Suppression of arachidonic acid cascade-mediated apoptosis in aflatoxin B1-induced rat hepatoma cells by glucocorticoids.

It has been shown that hypophysectomy protects aflatoxin B1 (AFB1) hepatocarcinogenesis and the prevention of apoptosis is a critical process for tumorigenesis. In this paper, we analyzed the cell death of AFB1-induced rat hepatoma Kagura-2 (K2) cells elicited by an estrogen antagonist, tamoxifen (TAM), and transforming growth factor-beta1 (TGF-beta1) to elucidate the function of endocrine factors in AFB1 hepatocarcinogenesis. TAM and TGF-beta1 induced a typical apoptosis in K2 cells. The apoptotic cell death was efficiently suppressed by glucocorticoids (GCs), but not by other steroid compounds including 17beta-estradiol (E2).
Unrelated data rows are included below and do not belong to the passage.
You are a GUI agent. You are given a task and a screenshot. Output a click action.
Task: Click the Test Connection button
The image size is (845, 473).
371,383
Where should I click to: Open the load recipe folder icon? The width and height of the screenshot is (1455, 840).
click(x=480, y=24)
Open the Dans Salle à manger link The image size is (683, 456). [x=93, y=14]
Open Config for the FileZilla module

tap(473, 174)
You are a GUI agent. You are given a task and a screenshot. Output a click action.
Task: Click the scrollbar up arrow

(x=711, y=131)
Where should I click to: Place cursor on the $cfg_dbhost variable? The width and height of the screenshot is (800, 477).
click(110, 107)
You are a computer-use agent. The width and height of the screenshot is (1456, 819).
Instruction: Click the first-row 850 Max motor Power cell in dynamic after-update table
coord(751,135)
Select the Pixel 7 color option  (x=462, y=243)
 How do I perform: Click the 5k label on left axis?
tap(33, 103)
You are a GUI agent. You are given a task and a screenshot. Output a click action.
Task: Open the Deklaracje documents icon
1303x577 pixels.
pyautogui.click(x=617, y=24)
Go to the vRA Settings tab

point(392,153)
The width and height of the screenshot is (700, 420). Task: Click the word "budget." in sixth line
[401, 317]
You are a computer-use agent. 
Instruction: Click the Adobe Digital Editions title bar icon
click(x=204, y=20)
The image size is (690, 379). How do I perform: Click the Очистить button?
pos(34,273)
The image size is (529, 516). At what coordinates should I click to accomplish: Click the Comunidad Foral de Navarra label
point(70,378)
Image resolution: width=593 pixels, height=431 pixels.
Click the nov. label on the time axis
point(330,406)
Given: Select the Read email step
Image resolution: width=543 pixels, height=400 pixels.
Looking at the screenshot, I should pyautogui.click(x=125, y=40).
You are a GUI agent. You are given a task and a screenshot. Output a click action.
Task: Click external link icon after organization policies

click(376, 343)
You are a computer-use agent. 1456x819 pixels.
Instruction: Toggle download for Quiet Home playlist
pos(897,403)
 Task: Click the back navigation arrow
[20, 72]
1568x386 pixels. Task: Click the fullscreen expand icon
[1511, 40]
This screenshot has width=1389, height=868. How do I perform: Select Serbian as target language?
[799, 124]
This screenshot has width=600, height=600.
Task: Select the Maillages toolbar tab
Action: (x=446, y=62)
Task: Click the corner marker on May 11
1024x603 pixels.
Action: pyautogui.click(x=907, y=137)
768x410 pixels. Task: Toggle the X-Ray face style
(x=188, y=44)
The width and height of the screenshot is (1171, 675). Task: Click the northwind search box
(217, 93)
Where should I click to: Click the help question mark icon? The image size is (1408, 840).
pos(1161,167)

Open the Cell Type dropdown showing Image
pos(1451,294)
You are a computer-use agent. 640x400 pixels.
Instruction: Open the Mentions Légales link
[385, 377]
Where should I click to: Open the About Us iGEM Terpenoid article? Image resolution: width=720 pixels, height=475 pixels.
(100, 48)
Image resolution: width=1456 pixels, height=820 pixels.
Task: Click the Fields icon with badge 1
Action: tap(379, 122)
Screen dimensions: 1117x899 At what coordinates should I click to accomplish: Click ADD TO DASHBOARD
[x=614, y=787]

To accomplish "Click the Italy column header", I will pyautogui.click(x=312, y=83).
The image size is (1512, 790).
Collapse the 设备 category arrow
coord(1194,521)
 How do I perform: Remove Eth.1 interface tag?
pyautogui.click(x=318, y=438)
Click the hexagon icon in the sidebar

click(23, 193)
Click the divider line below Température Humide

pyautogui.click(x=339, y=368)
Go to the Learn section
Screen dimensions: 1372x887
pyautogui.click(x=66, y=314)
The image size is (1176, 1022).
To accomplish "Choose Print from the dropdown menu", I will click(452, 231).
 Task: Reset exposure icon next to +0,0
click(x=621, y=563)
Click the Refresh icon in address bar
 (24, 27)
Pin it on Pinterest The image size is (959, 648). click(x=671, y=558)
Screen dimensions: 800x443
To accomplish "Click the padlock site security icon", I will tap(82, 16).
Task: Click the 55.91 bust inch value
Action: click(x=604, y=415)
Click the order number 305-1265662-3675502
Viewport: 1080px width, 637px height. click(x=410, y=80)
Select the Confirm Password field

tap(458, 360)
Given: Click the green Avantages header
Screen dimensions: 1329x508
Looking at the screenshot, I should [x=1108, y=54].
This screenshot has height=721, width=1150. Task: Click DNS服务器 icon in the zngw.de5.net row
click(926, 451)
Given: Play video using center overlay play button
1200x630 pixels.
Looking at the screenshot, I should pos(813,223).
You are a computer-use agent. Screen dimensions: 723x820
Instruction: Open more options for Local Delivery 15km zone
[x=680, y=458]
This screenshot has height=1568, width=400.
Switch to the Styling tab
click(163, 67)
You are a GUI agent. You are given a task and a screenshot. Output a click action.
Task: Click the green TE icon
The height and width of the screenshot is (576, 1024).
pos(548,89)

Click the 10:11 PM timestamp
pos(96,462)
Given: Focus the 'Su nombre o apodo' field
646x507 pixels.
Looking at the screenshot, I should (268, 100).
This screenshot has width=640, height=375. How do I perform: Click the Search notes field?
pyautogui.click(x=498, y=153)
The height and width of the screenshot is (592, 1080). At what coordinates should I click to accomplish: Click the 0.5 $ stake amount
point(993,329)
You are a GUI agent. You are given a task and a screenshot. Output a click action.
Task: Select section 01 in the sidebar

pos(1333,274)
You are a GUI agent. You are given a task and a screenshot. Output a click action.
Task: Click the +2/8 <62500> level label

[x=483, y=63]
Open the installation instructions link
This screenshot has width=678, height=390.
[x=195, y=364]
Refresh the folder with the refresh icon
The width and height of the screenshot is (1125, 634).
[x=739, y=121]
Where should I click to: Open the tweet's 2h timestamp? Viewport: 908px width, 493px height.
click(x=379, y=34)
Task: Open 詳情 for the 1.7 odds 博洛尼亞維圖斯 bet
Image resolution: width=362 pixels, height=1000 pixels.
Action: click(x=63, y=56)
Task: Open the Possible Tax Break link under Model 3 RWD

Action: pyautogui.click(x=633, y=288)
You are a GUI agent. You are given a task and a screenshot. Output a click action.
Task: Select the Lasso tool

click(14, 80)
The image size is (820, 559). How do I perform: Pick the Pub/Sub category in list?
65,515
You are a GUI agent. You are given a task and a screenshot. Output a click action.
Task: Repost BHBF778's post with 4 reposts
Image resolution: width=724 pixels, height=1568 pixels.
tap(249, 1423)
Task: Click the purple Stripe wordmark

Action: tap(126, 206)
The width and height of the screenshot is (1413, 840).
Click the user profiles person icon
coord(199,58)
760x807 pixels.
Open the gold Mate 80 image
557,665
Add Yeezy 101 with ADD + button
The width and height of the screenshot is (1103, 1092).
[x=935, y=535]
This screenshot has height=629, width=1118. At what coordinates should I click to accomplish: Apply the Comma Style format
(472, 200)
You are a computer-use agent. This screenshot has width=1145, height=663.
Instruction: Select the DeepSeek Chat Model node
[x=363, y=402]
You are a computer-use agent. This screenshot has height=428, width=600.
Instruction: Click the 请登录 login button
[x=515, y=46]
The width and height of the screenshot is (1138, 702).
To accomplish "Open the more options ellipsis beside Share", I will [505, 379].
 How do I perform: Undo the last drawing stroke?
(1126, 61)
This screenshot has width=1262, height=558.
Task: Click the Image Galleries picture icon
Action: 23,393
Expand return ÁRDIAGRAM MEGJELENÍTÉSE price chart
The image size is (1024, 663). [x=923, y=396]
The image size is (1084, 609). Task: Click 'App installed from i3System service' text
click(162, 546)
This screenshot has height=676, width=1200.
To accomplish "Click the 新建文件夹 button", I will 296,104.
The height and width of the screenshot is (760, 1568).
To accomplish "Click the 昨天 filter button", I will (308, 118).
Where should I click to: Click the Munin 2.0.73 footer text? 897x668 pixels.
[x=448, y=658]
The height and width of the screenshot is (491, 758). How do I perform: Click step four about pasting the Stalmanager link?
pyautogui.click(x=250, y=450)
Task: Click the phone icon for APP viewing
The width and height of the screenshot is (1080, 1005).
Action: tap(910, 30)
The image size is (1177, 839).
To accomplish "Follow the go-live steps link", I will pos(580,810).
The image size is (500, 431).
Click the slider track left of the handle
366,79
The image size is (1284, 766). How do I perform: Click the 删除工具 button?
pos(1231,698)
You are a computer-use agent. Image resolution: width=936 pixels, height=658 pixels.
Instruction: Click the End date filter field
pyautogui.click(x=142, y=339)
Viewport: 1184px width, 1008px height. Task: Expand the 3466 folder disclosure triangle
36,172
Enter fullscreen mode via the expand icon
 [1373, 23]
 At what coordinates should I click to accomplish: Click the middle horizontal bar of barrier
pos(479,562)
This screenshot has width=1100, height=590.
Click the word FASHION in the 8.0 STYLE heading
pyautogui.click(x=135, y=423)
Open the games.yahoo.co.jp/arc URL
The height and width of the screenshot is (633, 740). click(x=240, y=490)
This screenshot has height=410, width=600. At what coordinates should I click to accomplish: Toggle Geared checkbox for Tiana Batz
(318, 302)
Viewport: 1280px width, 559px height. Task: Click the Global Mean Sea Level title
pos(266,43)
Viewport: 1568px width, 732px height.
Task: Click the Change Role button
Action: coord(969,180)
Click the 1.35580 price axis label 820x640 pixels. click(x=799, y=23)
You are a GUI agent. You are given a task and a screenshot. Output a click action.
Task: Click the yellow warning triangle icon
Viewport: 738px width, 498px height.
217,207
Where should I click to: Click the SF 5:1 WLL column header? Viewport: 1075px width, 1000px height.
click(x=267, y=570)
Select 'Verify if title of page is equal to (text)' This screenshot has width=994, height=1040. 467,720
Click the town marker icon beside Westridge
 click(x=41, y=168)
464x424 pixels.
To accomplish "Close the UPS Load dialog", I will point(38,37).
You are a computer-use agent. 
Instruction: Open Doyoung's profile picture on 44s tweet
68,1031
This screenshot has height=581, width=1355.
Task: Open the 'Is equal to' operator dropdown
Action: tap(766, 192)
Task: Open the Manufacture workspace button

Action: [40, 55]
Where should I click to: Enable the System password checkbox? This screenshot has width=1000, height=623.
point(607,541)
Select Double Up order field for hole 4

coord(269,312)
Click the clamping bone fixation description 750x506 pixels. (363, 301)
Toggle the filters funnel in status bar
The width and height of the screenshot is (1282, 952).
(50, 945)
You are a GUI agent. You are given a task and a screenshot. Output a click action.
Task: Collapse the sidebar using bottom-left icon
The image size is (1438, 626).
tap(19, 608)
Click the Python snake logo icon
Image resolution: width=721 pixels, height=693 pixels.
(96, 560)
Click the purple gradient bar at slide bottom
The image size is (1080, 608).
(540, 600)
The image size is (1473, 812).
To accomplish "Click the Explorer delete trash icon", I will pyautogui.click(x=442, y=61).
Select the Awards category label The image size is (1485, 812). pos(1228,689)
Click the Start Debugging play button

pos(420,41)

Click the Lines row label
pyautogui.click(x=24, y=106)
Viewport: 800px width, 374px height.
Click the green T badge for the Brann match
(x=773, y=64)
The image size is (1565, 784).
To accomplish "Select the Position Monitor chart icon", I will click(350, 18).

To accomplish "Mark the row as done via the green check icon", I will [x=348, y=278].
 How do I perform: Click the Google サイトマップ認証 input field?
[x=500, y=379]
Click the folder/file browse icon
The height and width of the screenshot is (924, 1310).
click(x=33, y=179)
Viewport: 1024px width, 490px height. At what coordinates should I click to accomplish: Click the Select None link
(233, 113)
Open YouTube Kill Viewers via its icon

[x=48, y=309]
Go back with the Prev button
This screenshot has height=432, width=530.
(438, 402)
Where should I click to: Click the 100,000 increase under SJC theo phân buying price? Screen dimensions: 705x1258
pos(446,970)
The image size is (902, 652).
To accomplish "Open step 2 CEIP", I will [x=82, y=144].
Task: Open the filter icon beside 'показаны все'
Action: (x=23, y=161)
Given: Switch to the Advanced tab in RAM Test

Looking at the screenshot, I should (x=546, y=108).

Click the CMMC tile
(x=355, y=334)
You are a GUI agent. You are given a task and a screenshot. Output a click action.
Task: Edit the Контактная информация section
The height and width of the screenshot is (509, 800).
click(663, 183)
Cyclo-oxygenase (COX) inhibitors such as aspirin (ASP) and indomethacin (IND) also inhibited the apoptosis, while inhibitory effects of general lipoxygenase (LOX) inhibitors such as nordihydroguaiaretic acid (NDGA) and 5,8,11-eicosatrienoic acid (ETI) were not observed. TAM and TGF-beta1 enhanced the release of [3H]arachidonic acid (AA) from pre-labeled K2 cells, which was inhibited by dexamethasone (DEX). Furthermore, cytosolic phospholipase A2 (cPLA2) activity in K2 cells treated with TAM for 2 h was higher than that in the control. Prostaglandin J2 (PGJ2) and delta12-PGJ2, AA metabolites formed in the COX pathway, induced K2 cell death. These results suggest that AA metabolites are involved in apoptotic K2 cell death elicited by TAM and TGF-beta1, and GCs could act as a tumor promoter in AFB1 hepatocarcinogenesis through the prevention of apoptosis induced by AA metabolites formed in vivo.